Tuesday, January 28, 2014

Rosie Has An Exciting Day!

I write this on Sunday, January 26, 2014.
Today is my birthday.

I suggested the three of us go out to breakfast this morning-
Mr. Hawthorne, Middle Hawthorne, and me, the Birthday Girl.

What excitement it was!

After an uneventful breakfast
(I've seen fights between couples here in past repasts.
No such luck today.),
Mr. Hawthorne decided to swing by the Teeter
to look for King Crab legs or lobster.
After all, it is my birthday.

Upon entering the entry to theTeeter,
Mid Haw noticed a vulture eating something.
Mere yards from the by-pass.

Upon leaving,
Vinnie the Vulture was still hangin'.

We're heading out of the Teeter's parking lot.
No cars behind.
Luck!
Shot the first pic through the windshield.

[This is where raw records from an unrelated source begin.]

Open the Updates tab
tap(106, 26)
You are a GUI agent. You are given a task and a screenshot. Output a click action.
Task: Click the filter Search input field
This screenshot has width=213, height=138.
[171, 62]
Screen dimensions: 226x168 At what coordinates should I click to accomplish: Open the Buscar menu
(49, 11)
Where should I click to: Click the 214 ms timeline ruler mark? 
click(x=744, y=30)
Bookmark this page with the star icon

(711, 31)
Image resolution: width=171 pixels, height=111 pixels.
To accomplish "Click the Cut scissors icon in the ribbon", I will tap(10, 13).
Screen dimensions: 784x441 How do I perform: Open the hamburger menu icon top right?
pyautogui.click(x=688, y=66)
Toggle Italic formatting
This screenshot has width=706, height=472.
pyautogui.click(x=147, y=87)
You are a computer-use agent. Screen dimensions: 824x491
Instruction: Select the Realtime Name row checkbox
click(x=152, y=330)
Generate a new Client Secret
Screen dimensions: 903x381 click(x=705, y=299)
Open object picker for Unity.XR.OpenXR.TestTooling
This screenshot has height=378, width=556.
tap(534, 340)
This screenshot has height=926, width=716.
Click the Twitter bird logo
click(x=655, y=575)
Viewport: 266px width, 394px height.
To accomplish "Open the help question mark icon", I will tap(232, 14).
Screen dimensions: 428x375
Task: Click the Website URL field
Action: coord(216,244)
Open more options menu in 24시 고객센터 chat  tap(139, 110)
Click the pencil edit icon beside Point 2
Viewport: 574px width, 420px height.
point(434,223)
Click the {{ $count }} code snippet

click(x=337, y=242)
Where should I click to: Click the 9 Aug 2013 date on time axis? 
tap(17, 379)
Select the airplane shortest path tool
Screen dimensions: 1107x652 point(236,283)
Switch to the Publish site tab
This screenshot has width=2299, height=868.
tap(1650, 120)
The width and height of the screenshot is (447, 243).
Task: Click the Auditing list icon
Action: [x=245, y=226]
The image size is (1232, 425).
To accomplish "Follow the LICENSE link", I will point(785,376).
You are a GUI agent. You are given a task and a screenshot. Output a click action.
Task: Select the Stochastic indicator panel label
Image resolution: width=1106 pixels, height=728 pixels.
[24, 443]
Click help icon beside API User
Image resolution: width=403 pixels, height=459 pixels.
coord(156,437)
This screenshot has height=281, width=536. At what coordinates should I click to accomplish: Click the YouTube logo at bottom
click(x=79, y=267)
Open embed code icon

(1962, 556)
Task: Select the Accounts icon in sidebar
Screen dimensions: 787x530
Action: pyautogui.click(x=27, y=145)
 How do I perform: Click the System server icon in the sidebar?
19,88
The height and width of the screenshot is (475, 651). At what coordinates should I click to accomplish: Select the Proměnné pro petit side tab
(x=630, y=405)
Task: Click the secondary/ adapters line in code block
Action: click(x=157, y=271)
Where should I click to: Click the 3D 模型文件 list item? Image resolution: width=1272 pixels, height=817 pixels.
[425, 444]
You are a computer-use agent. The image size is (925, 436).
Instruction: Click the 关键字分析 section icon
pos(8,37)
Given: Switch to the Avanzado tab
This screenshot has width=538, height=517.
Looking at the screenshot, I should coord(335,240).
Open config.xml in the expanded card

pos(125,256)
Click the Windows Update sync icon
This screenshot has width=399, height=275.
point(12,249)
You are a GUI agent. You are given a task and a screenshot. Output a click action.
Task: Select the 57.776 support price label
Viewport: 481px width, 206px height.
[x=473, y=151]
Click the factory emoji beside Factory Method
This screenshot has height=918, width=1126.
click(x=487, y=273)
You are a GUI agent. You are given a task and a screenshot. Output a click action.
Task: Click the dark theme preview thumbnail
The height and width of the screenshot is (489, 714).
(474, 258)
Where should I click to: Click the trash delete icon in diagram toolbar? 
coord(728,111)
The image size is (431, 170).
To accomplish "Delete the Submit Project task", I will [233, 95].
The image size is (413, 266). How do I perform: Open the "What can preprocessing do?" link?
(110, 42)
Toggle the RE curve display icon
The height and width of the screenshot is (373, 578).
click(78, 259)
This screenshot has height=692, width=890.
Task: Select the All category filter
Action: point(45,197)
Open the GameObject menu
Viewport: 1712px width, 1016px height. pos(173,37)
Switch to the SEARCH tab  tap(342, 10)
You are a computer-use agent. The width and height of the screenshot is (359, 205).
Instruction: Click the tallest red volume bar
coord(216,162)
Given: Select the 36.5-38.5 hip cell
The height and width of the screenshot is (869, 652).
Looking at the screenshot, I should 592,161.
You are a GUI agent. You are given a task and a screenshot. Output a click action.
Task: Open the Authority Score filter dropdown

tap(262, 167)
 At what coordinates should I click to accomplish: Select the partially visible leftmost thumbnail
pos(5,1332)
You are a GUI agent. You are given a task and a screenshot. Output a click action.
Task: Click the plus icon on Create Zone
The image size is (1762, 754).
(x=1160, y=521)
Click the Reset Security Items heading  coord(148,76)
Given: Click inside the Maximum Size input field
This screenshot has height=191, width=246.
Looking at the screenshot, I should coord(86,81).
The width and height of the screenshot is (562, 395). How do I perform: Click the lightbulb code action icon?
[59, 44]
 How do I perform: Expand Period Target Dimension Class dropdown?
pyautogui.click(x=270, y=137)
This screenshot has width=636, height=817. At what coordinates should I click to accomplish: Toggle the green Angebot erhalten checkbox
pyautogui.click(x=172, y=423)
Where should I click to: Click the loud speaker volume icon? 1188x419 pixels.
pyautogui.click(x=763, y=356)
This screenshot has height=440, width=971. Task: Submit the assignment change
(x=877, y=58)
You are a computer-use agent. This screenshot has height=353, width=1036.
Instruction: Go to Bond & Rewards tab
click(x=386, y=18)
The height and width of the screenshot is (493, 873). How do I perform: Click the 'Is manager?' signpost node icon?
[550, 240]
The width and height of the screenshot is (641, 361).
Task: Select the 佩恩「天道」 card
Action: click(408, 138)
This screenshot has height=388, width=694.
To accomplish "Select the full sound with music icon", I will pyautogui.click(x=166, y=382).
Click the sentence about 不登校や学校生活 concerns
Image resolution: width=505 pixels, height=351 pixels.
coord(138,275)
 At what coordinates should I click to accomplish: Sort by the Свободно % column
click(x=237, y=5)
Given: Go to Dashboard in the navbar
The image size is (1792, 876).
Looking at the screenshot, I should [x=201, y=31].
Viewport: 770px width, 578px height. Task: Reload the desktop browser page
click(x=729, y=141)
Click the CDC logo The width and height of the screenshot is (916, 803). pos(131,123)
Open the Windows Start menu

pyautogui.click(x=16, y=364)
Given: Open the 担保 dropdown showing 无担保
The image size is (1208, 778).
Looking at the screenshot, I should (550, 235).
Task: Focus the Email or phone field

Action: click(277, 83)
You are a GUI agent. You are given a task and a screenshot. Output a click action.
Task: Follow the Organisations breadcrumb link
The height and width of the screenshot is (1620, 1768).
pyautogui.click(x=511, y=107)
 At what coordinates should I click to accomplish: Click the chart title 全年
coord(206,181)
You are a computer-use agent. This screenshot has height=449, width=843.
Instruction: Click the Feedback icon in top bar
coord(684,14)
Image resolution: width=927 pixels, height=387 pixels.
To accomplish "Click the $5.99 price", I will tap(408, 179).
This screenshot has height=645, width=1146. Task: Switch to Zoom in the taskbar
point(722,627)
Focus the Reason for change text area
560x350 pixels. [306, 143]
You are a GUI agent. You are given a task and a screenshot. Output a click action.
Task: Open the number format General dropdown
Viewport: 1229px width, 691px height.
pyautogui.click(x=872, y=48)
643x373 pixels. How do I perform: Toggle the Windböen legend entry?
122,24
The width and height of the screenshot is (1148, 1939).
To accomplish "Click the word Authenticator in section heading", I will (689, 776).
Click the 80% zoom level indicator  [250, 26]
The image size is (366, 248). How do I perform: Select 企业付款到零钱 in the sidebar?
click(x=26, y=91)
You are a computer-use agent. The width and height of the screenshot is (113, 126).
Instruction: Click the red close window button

Mr. Hawthorne inched along,
rolled down his window,
and I shot this as Vinny became wary and ventured away.

We're thinking that's a dead rabbit up there.
Next-Door-Neighbour-Zippy
says it's something else.
He mentioned the paws don't look rabbitish.

I've been wanting to take this picture for a long time.
On the way back to Colington,
I asked Mr. Hawthorne to pull over
so I could get out and finally take a picture.

Crouching view.
My favorite.

Photo from the moving car.
Too bad Rosie can't keep her camera level.

 Not to worry.
Rosie has Picasa.
Same picture as above.
Just straightened up.


My new MonkeyBusiness cards.
Designed by Daughter Hawthorne.
I love the sparkly star on the fork tine.
And I got a pen too!

Thank you, Daw Haw.
I love you!

Mr. Hawthorne baked a Pecan Spice Cake for me.

A 4-layer cake with Lemon Zest Cream Cheese Icing.

Mr. Hawthorne is a Frosting Fool.

Toasted crushed pecans on the sides.


Sweepie sweepie the crumbies.

Is this not beautiful?


Mr. Hawthorne went out on Saturday
all by himself(!)
to do his shopping for me.
He was looking for either King Crab legs or lobster.
So that's what I was expecting.
He came back with a hen.

Neither FoodLion nor Harris Teeter had Snow Crabs
and the lobsters at the Teeter were 10 days old.
No thank you.

Good-Neighbor-Zippy was here when Mr. H.
pulled out my 79¢/pound "Birthday Chicken"
and had quite a laugh over this.

Let's roast a chicken.
I softened half a stick of unsalted butter
and mixed in about a tablespoon each of chopped fresh herbs -
sage, thyme, and oregano,
and the grated zest of 1 clementine.


Being careful not to tear the skin,
separate it from the bosoms
and stuff the butter mixture inside.
Massage it on the outside
to evenly spread the butter.

Mr. Hawthorne was kind enough to point out
that my skin is the same color as the chicken.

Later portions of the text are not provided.